_WHAT IS EXPECTED_
Read through the listing below, and copy every line where the string "screenshot" appears.

_EXTRACTED ENTRIES_

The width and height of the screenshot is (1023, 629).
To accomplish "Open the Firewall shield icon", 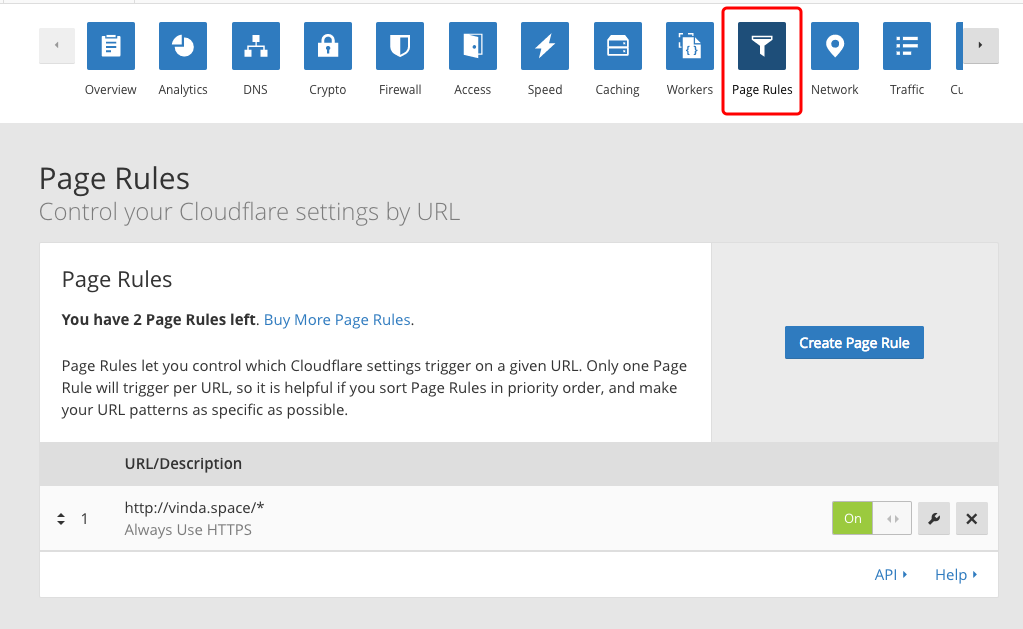I will point(400,46).
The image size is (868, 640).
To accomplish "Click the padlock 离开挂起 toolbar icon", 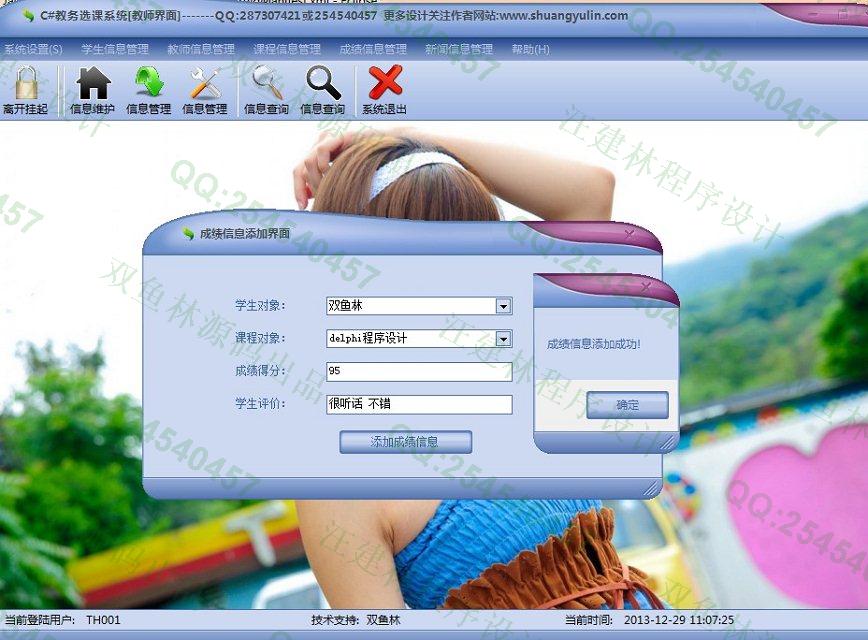I will coord(25,89).
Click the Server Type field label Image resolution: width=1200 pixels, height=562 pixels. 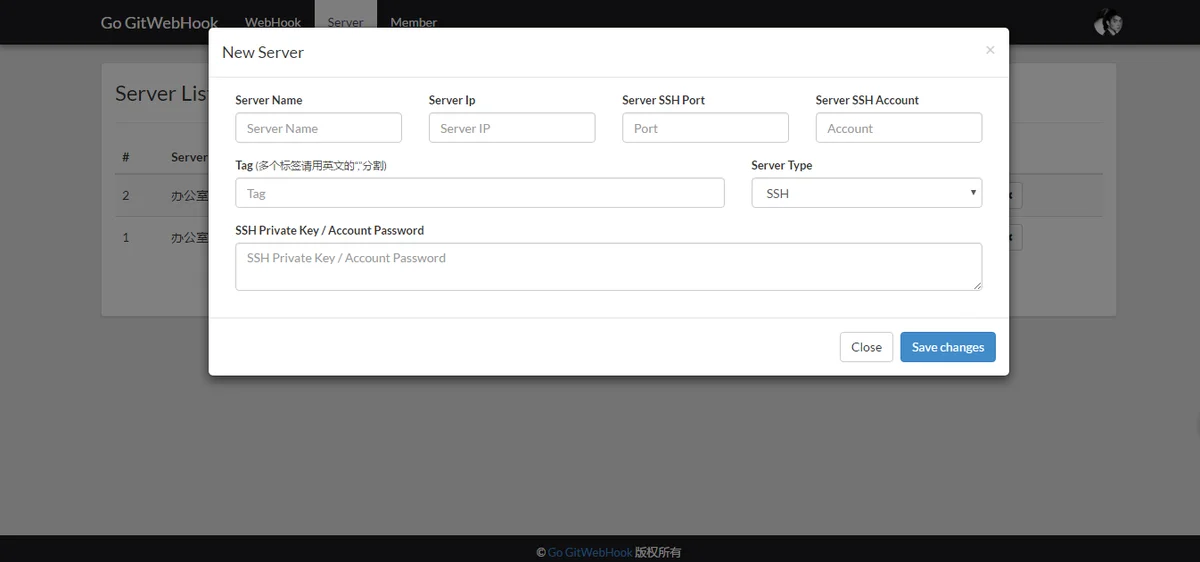point(781,165)
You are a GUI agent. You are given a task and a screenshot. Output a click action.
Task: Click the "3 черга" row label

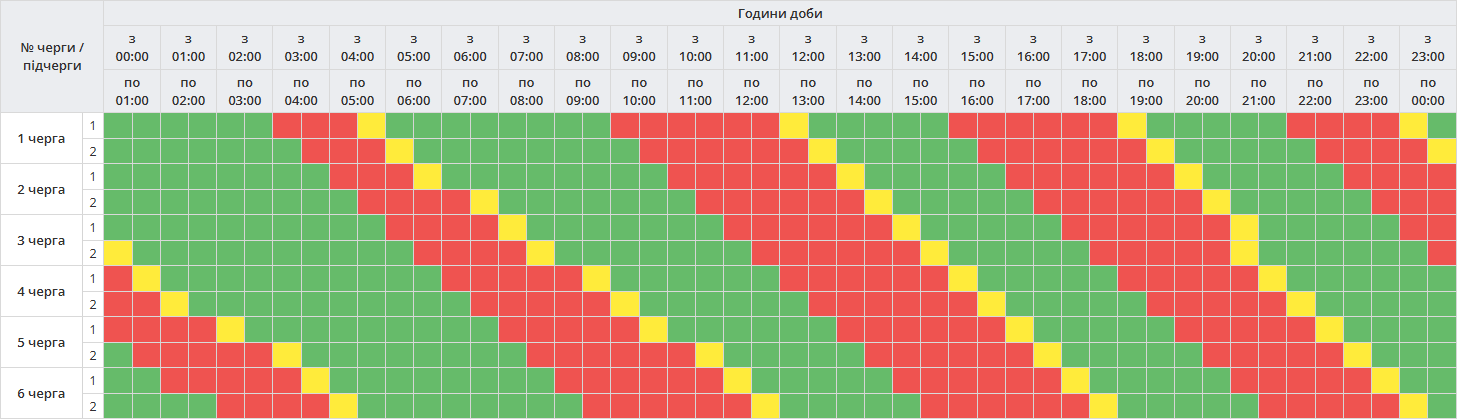coord(42,240)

_OUTPUT BELOW_
The width and height of the screenshot is (1023, 629).
You are a GUI agent. You are given a task and a screenshot. Output a click action.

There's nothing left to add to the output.